## [Excerto de origem]

Interações ítalo-austríacas de entre-Guerras

ed. A.A.Bispo

Revista

BRASIL-EUROPA 162

Correspondência Euro-Brasileira©

 

N° 162/17 (2016:4)



Interações ítalo-austríaco/alemãs na música de câmara
de entre-Guerras no Brasil

A primeira audição 
do
Quarteto de Carlos Gomes (1836-1896) em 1929
sob o signo de Leone Sinigaglia (1868-1944), da
Società del quartetto di Milano
e dos 140 anos da morte de W. A. Mozart (1756-1791)


Estudos euro-brasileiros em Bozen/Bolzano

 
Bolzano. Foto A.A.Bispo 2016. Copyright

Nas reflexões conduzidas na Villa Gomes em Maggianico/Lecco relatadas no número anterior desta revista, emprestou-se especial atenção ao Quarteto de Carlos Gomes. Considerou-se a gravação realizada na Universidade de Campinas, os singulares comentários nela publicados e, com base em partitura enviada a Milão, as relações entre aquela cidade e a Itália por ocasião do "Ano Carlos Gomes" de 1986. A partir de partes manuscritas mais antigas, procurou-se identificar o copista dos anos de 1920/1930, refletindo-se sobre a história e as circunstâncias do redescobrimento e execução da obra nessa época. (Veja)


O Quarteto, em particular a sua última parte, O burrico de pau, é uma das obras de Carlos Gomes que sempre são apresentadas como revelações. A síndrome de pioneirismo relativamente à vida e obra de Carlos Gomes, que aqui tem mais um exemplo, explica-se apenas pela insuficiente consideração de fatos históricos. Trazê-los à consciência surge assim como uma necessidade para os estudos especializados, pois somente o seu conhecimento pode impedir constantes repetições e falsas suposições.


O Quarteto merece especial atenção nos estudos músico culturais, uma vez que representa, como obra instrumental camerística, uma singularidade na obra de um dos maiores vultos da história da música do Brasil e que foi sobretudo compositor de óperas e de música vocal de câmara. A obra surge como significativa no contexto da história da música de câmara do Brasil, tanto aquela da época em que foi criada - como um dos poucos exemplos do gênero na produção musical de brasileiros -  como em décadas posteriores, quando a prática camerística passou a ser mais cultivada, sobretudo em círculos da imigração européia no Brasil. Foi nessa fase que a obra foi "descoberta".

## [Listagem a processar]
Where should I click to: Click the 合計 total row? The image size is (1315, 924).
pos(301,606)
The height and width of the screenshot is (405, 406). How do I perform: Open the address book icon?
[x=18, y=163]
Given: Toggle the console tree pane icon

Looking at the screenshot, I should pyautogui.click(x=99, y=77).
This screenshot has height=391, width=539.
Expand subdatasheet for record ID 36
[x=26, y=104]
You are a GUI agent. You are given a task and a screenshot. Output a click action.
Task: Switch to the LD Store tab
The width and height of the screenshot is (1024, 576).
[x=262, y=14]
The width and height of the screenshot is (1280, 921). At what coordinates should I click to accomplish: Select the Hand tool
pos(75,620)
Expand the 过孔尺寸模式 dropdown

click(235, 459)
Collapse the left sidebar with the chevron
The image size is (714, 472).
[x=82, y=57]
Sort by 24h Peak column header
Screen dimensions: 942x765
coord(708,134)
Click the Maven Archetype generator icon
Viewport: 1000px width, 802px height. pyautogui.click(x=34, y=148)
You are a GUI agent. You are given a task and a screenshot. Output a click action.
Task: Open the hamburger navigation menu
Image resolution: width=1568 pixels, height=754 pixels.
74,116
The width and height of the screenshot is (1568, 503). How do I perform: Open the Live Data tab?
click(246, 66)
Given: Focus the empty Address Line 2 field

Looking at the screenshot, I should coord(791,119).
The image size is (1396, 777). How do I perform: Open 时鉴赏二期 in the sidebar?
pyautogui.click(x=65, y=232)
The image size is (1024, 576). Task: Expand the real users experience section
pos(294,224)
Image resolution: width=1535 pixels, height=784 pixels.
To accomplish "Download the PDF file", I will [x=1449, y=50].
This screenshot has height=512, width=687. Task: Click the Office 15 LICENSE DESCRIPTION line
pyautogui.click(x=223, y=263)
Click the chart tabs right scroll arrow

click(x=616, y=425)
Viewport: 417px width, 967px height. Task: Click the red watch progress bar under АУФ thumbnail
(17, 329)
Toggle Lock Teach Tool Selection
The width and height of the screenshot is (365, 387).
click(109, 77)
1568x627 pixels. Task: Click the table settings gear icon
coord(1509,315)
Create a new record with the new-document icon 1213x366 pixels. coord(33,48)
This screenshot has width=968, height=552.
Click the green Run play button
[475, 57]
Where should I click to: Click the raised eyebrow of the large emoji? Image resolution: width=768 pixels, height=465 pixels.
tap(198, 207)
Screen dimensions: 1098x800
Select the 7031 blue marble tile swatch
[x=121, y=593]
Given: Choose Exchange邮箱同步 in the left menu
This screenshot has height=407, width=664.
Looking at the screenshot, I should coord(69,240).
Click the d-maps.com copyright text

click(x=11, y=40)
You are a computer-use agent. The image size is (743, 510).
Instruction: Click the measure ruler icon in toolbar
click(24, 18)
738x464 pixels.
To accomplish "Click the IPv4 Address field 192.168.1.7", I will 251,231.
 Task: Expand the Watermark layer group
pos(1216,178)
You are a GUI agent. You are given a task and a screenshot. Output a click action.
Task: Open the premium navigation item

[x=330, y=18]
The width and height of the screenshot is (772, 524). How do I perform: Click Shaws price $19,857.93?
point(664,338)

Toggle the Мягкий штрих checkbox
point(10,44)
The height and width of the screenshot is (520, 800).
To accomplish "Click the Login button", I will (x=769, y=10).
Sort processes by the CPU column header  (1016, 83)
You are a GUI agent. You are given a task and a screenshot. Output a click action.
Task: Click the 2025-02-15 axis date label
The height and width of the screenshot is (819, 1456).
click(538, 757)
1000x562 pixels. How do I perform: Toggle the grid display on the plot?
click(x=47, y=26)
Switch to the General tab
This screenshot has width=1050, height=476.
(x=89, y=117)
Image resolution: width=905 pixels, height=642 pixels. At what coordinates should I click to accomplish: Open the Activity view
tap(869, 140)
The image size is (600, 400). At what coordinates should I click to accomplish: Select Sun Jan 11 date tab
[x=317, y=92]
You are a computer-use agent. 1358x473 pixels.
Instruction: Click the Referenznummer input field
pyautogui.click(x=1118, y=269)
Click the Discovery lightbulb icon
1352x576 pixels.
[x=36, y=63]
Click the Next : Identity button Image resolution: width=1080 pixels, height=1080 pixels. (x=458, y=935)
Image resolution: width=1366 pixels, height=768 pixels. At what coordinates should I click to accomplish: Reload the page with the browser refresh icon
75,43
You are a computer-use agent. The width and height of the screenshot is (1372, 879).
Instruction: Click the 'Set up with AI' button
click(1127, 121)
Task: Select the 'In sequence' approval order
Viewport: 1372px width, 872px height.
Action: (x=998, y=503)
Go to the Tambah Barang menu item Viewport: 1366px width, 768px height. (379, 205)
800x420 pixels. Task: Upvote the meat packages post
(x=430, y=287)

## [Ações necessárias]
(a) Reproduza palavra por palavra tudo o que, no excerto, vai desde "A primeira audição" até "A. Mozart (1756-1791)".
(b) Cite sem alterações tudo o que, na listagem, vai desde a linha que contém "The height and width of the screenshot is (520, 800)." até a linha que contém "[x=36, y=63]", incluindo essas duas.
O excerto e a listagem não têm nenhuma relação entre si.

## [Resultados por tarefa]
(a)
A primeira audição 
do
Quarteto de Carlos Gomes (1836-1896) em 1929
sob o signo de Leone Sinigaglia (1868-1944), da
Società del quartetto di Milano
e dos 140 anos da morte de W. A. Mozart (1756-1791)

(b)
The height and width of the screenshot is (520, 800).
To accomplish "Click the Login button", I will (x=769, y=10).
Sort processes by the CPU column header  (1016, 83)
You are a GUI agent. You are given a task and a screenshot. Output a click action.
Task: Click the 2025-02-15 axis date label
The height and width of the screenshot is (819, 1456).
click(538, 757)
1000x562 pixels. How do I perform: Toggle the grid display on the plot?
click(x=47, y=26)
Switch to the General tab
This screenshot has width=1050, height=476.
(x=89, y=117)
Image resolution: width=905 pixels, height=642 pixels. At what coordinates should I click to accomplish: Open the Activity view
tap(869, 140)
The image size is (600, 400). At what coordinates should I click to accomplish: Select Sun Jan 11 date tab
[x=317, y=92]
You are a computer-use agent. 1358x473 pixels.
Instruction: Click the Referenznummer input field
pyautogui.click(x=1118, y=269)
Click the Discovery lightbulb icon
1352x576 pixels.
[x=36, y=63]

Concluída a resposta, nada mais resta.